** MATERIAL SHOWN follows **

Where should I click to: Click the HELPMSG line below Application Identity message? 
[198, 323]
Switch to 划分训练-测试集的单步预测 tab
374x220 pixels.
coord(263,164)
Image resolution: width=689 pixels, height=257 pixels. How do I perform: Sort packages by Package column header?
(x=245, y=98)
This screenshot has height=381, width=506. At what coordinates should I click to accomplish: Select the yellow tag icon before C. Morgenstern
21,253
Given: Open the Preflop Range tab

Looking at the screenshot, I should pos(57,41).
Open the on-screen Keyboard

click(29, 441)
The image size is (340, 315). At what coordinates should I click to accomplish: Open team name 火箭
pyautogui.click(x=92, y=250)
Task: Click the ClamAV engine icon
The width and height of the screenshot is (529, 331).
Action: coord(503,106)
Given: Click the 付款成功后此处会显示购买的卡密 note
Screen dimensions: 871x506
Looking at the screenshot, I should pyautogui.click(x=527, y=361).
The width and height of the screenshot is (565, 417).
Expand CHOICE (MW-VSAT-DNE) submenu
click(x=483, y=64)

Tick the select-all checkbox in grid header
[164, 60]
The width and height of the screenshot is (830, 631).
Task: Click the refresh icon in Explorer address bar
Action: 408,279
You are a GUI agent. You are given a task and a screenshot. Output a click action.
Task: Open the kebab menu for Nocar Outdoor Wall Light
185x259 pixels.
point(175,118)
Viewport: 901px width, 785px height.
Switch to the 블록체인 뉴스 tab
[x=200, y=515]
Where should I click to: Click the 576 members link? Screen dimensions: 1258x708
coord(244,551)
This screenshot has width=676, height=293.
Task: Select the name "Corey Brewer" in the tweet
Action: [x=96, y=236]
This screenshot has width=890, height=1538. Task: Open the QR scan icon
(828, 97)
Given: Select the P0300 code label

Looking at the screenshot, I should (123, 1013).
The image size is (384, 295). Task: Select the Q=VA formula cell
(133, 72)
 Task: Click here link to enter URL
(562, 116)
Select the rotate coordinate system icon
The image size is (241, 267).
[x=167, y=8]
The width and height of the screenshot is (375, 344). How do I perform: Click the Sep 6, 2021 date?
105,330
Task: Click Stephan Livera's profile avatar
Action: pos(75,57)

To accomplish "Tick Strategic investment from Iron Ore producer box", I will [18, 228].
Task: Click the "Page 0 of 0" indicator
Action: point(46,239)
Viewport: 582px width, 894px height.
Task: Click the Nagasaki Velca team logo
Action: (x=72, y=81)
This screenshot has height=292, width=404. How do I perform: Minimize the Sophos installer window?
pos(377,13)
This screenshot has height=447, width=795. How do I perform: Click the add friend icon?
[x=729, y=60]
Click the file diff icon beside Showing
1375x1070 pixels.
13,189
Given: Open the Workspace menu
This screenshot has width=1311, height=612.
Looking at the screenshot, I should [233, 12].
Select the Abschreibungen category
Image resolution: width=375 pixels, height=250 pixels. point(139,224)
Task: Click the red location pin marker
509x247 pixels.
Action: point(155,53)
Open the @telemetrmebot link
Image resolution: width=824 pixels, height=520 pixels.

** End of MATERIAL SHOWN **

WHAT TO WORK ON: Return the whole listing above verbatim.

EXERCISE SOLUTION:
Where should I click to: Click the HELPMSG line below Application Identity message? 
[198, 323]
Switch to 划分训练-测试集的单步预测 tab
374x220 pixels.
coord(263,164)
Image resolution: width=689 pixels, height=257 pixels. How do I perform: Sort packages by Package column header?
(x=245, y=98)
This screenshot has height=381, width=506. At what coordinates should I click to accomplish: Select the yellow tag icon before C. Morgenstern
21,253
Given: Open the Preflop Range tab

Looking at the screenshot, I should pos(57,41).
Open the on-screen Keyboard

click(29, 441)
The image size is (340, 315). At what coordinates should I click to accomplish: Open team name 火箭
pyautogui.click(x=92, y=250)
Task: Click the ClamAV engine icon
The width and height of the screenshot is (529, 331).
Action: coord(503,106)
Given: Click the 付款成功后此处会显示购买的卡密 note
Screen dimensions: 871x506
Looking at the screenshot, I should pyautogui.click(x=527, y=361).
The width and height of the screenshot is (565, 417).
Expand CHOICE (MW-VSAT-DNE) submenu
click(x=483, y=64)

Tick the select-all checkbox in grid header
[164, 60]
The width and height of the screenshot is (830, 631).
Task: Click the refresh icon in Explorer address bar
Action: 408,279
You are a GUI agent. You are given a task and a screenshot. Output a click action.
Task: Open the kebab menu for Nocar Outdoor Wall Light
185x259 pixels.
point(175,118)
Viewport: 901px width, 785px height.
Switch to the 블록체인 뉴스 tab
[x=200, y=515]
Where should I click to: Click the 576 members link? Screen dimensions: 1258x708
coord(244,551)
This screenshot has width=676, height=293.
Task: Select the name "Corey Brewer" in the tweet
Action: [x=96, y=236]
This screenshot has width=890, height=1538. Task: Open the QR scan icon
(828, 97)
Given: Select the P0300 code label

Looking at the screenshot, I should (123, 1013).
The image size is (384, 295). Task: Select the Q=VA formula cell
(133, 72)
 Task: Click here link to enter URL
(562, 116)
Select the rotate coordinate system icon
The image size is (241, 267).
[x=167, y=8]
The width and height of the screenshot is (375, 344). How do I perform: Click the Sep 6, 2021 date?
105,330
Task: Click Stephan Livera's profile avatar
Action: pos(75,57)

To accomplish "Tick Strategic investment from Iron Ore producer box", I will [18, 228].
Task: Click the "Page 0 of 0" indicator
Action: point(46,239)
Viewport: 582px width, 894px height.
Task: Click the Nagasaki Velca team logo
Action: (x=72, y=81)
This screenshot has height=292, width=404. How do I perform: Minimize the Sophos installer window?
pos(377,13)
This screenshot has height=447, width=795. How do I perform: Click the add friend icon?
[x=729, y=60]
Click the file diff icon beside Showing
1375x1070 pixels.
13,189
Given: Open the Workspace menu
This screenshot has width=1311, height=612.
Looking at the screenshot, I should [233, 12].
Select the Abschreibungen category
Image resolution: width=375 pixels, height=250 pixels. point(139,224)
Task: Click the red location pin marker
509x247 pixels.
Action: point(155,53)
Open the @telemetrmebot link
Image resolution: width=824 pixels, height=520 pixels.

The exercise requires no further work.